Yetkili ve Görevli mahkeme

Dava eşlerden biri tarafından açılacaksa yetkili mahkeme, eşler halen bir arada yaşıyorsa birlikte oturdukarı yer mahkemesidir. Eşlerin yerleşim yeri ayrıysa, davacı eş davayı kendi yerleşim yeri mahkemesinde, diğer eşin yerleşim yeri mahkemesinde ya da davadan önce son altı aydır beraber oturdukları yer mahkemesinde açabilecektir.

Savcı,yasal temsilci ya da ilgilenenlerin açacağı davalarda yetkili mahkeme davalının yerleşim yeri mahkemesidir.

Evliliğin iptali bakımından görevli mahkeme aile mahkemesidir.

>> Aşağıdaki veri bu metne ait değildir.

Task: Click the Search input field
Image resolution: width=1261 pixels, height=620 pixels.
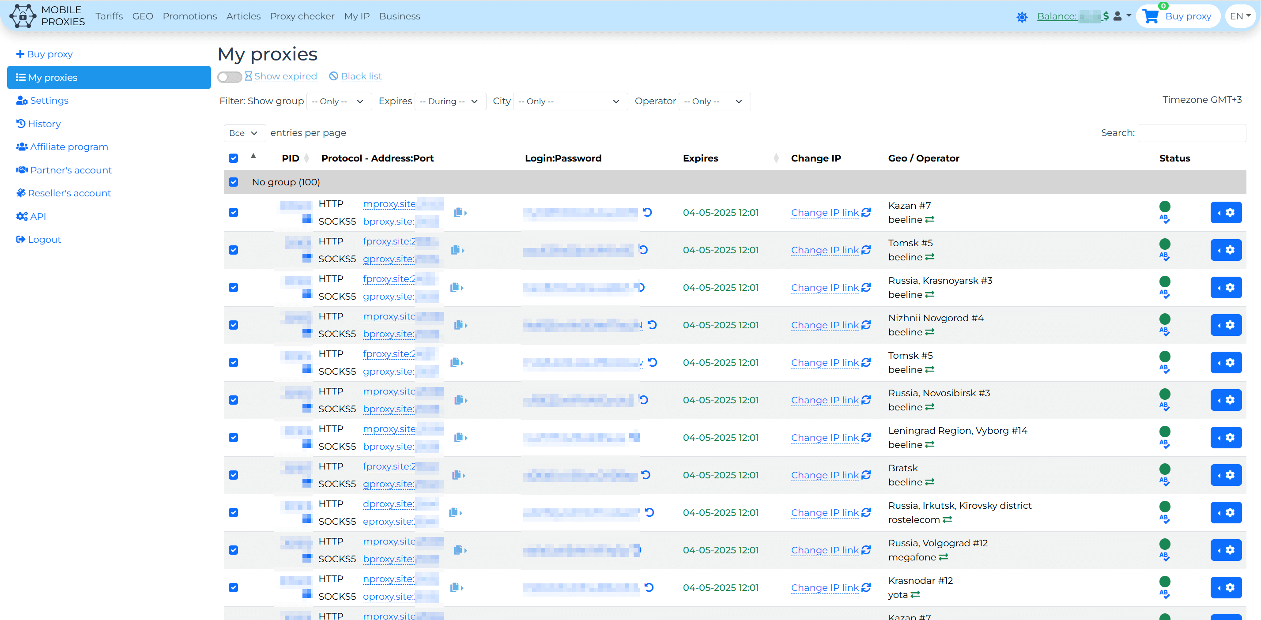Action: pos(1191,133)
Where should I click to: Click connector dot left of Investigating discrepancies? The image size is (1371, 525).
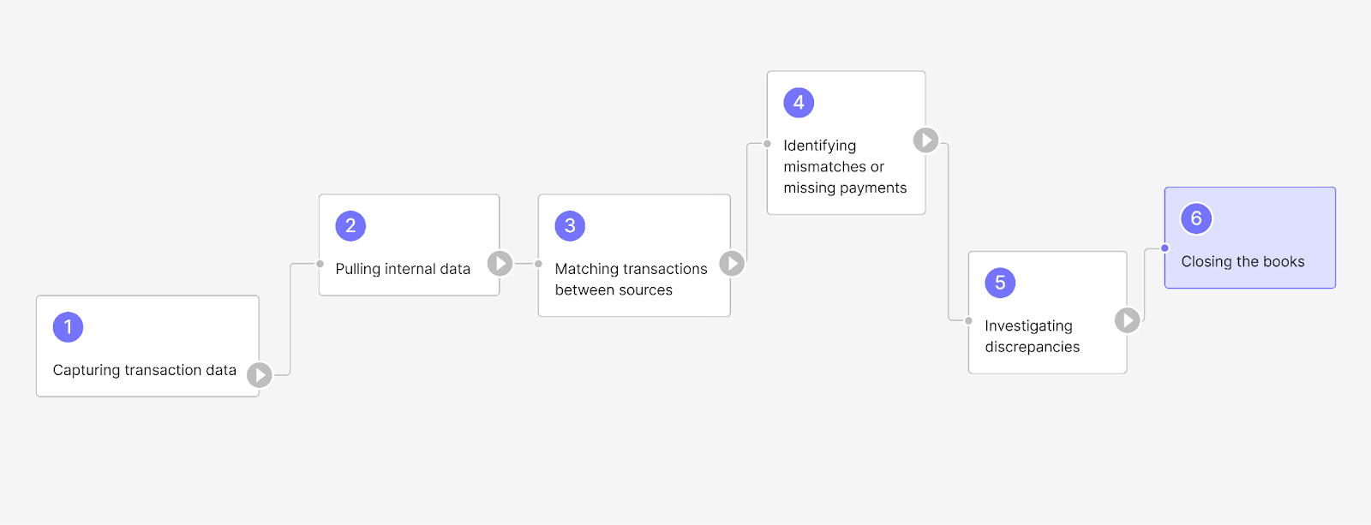(x=968, y=321)
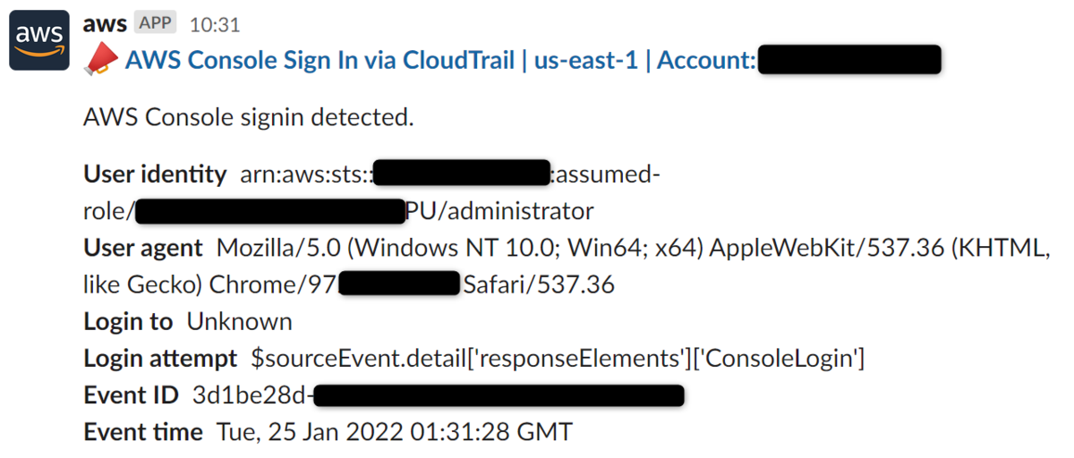Viewport: 1074px width, 458px height.
Task: Click the 10:31 message timestamp
Action: click(x=215, y=24)
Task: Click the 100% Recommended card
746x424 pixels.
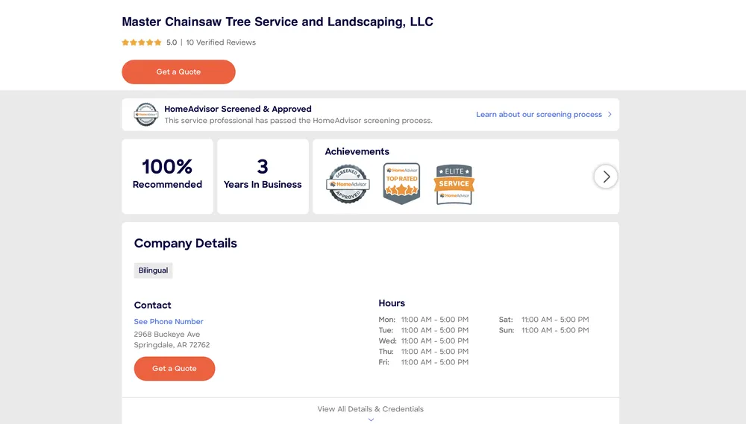Action: coord(167,177)
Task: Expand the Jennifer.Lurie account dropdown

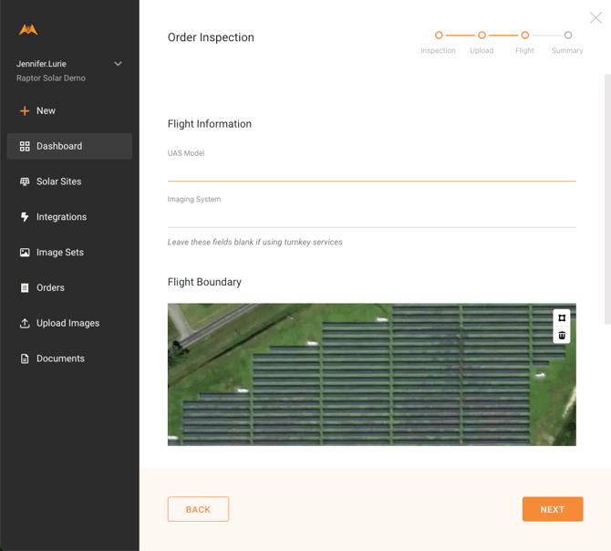Action: 118,64
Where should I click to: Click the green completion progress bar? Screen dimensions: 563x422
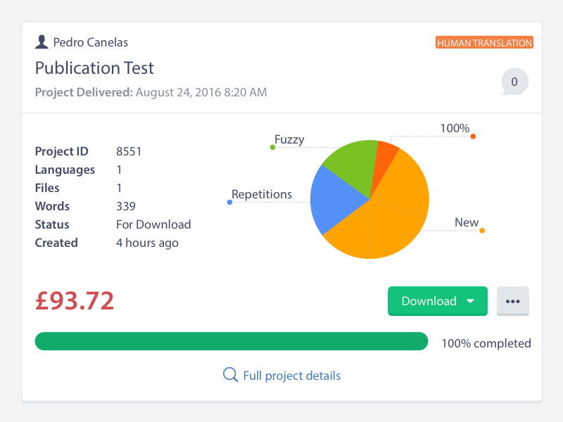[232, 342]
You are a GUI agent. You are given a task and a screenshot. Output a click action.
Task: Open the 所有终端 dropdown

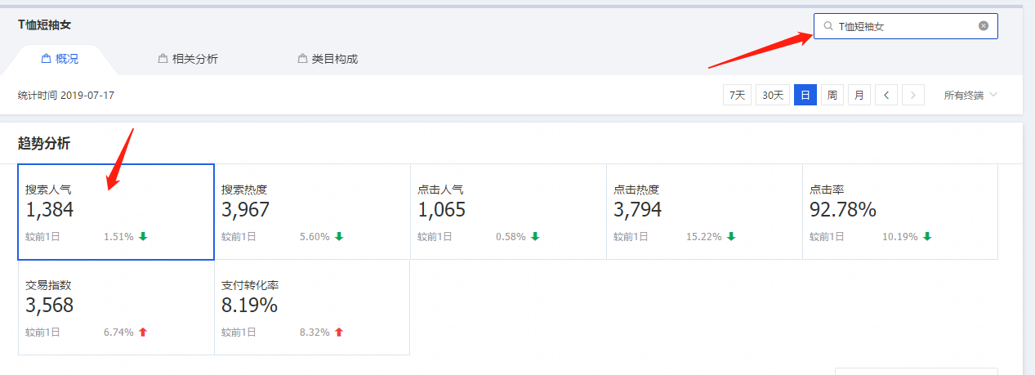(x=970, y=95)
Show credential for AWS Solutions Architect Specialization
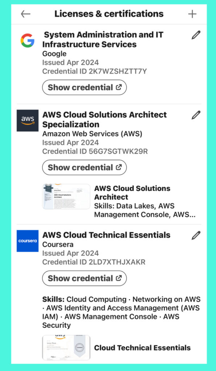 click(x=84, y=167)
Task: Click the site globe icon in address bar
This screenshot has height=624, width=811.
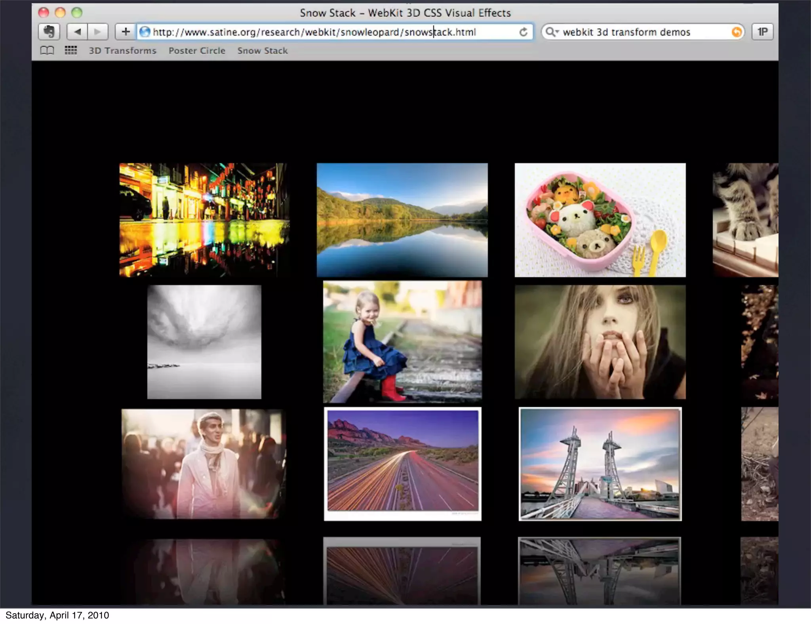Action: tap(145, 32)
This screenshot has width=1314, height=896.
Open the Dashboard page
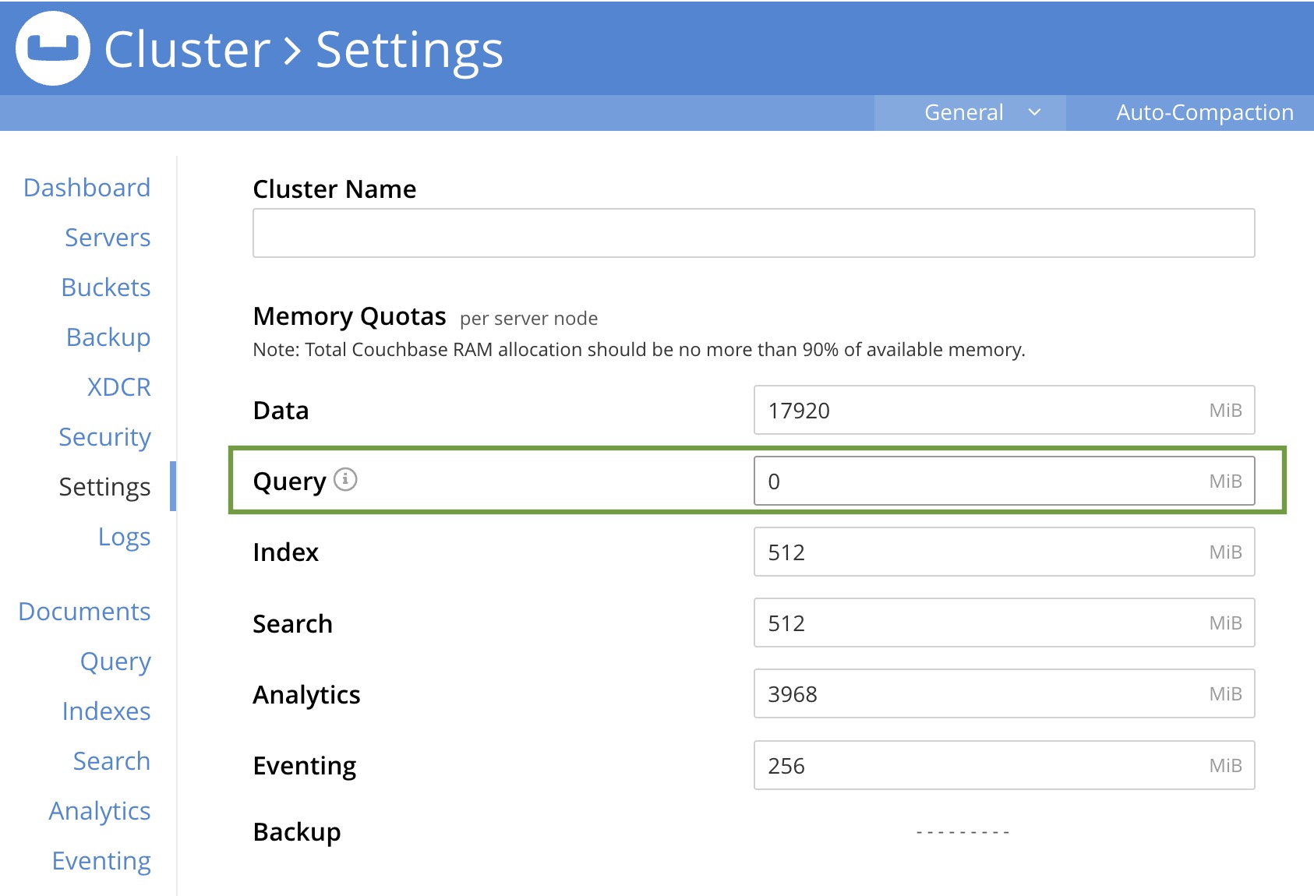(87, 187)
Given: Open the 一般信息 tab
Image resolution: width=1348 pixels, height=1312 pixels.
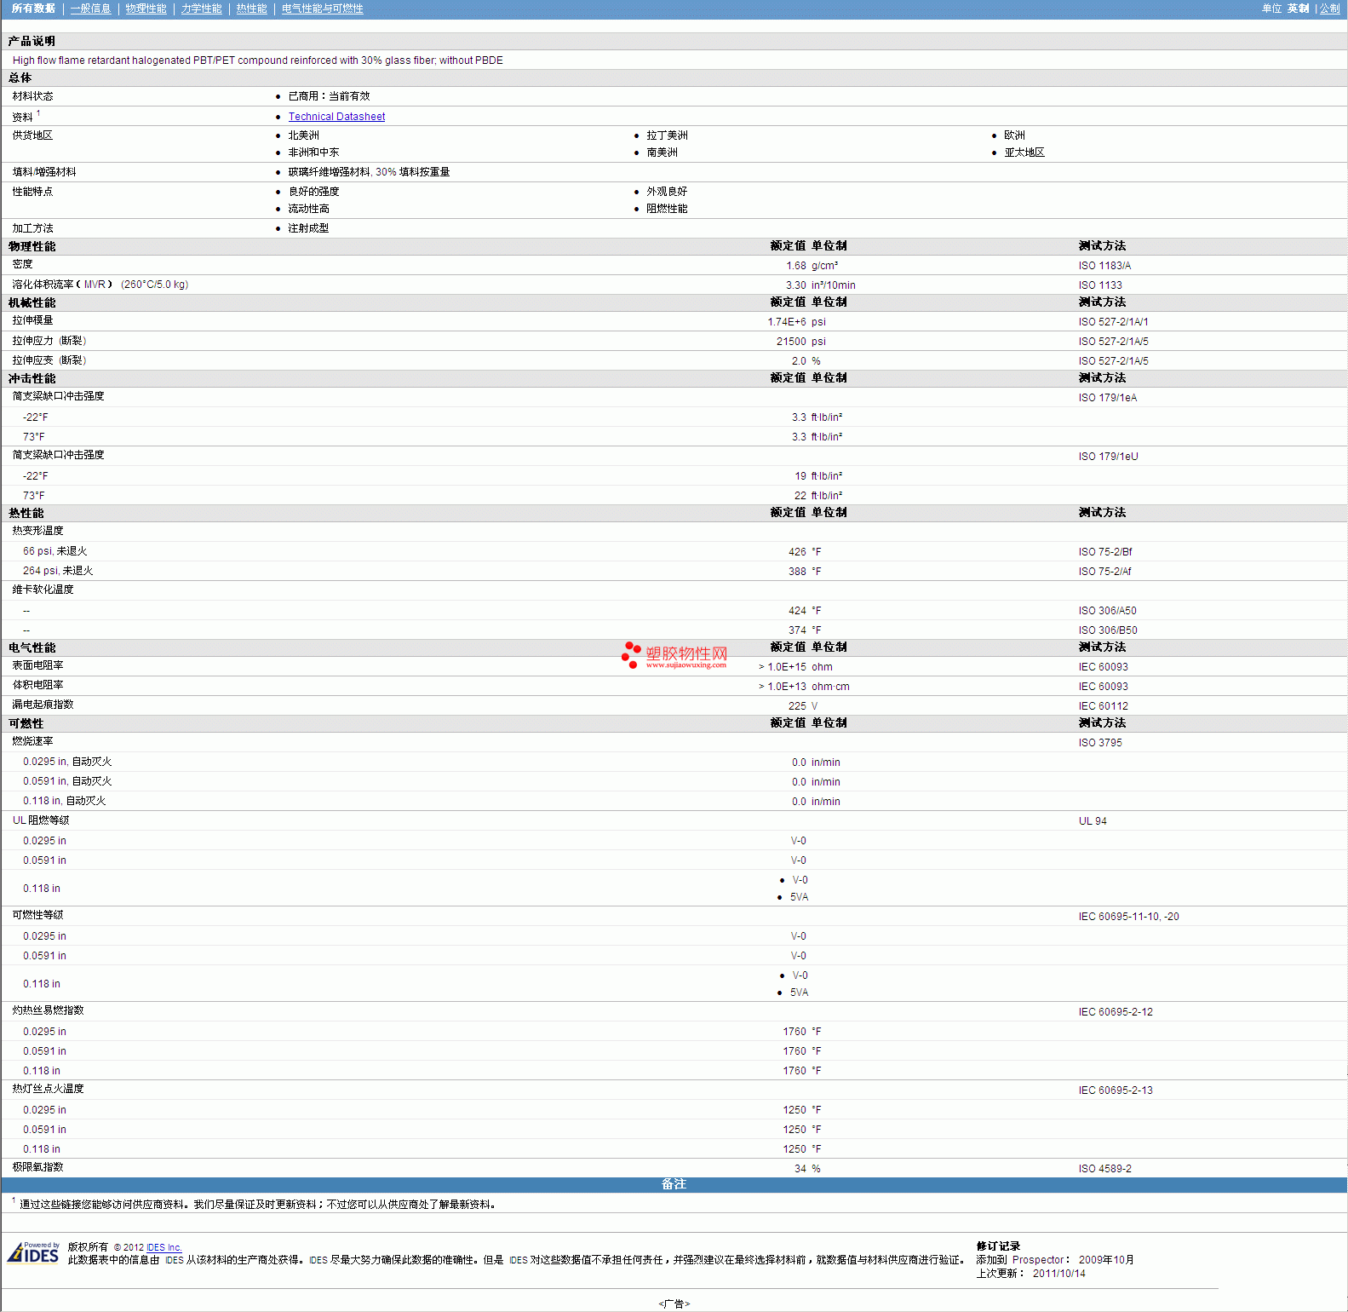Looking at the screenshot, I should click(90, 9).
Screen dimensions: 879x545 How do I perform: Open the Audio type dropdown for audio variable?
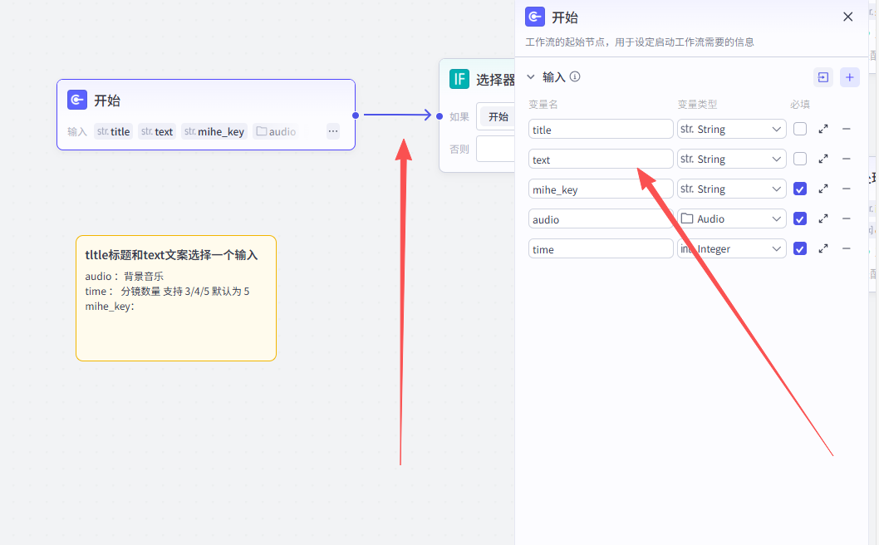pos(731,219)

Evliliğin iptali davasında hak düşürücü süreler

Evliliğin mutlak iptal edilme sebeplerinin gerçekleşmesi durumunda herhangi bir zamanaşımı ya da hak düşürücü süre söz konusu değildir. Evliliğin iptali davasını Cumhuriyet savcısı, ilgili kişiler istedikleri zamanda açabileceklerdir.

Evliliğin nisbi iptal edilme sebeplerinin söz konusu olduğu durumlarda ise her iki eş açısından hak düşürücü süre söz konusudur. İptal davası açma hakkı, iptal etmesine sebep olacak durumun davacı tarafından öğrenildiği veya korkunun etkisinin ortadan kalktığı tarihten başlayarak altı ay ve her halde evliliğin yapıldığı tarihin üzerinden beş yıl geçmekle düşer. Yani davacı eş en geç evlenmeden sonraki 5 yıl içerisinde dava hakkını kullanmak durumundadır. Beş yıllık süre azami olup, altı aylık süre ise yanılmanın, iptale sebep olan durumun öğrenilmesinden veya korkutmanın etkisinin ortadan kalkmasından itibaren başlayacaktır.

Yasal temsilcinin dava hakkı ise şu durumlarda sona erecektir: İzin almadan evlenen kişi on sekiz yaşını doldurup ergin olursa, kısıtlı olmaktan kurtulursa artık iptal davası açamayacağı gibi kadın gebe kalmışsa, artık evlenmenin iptali davası açamaz.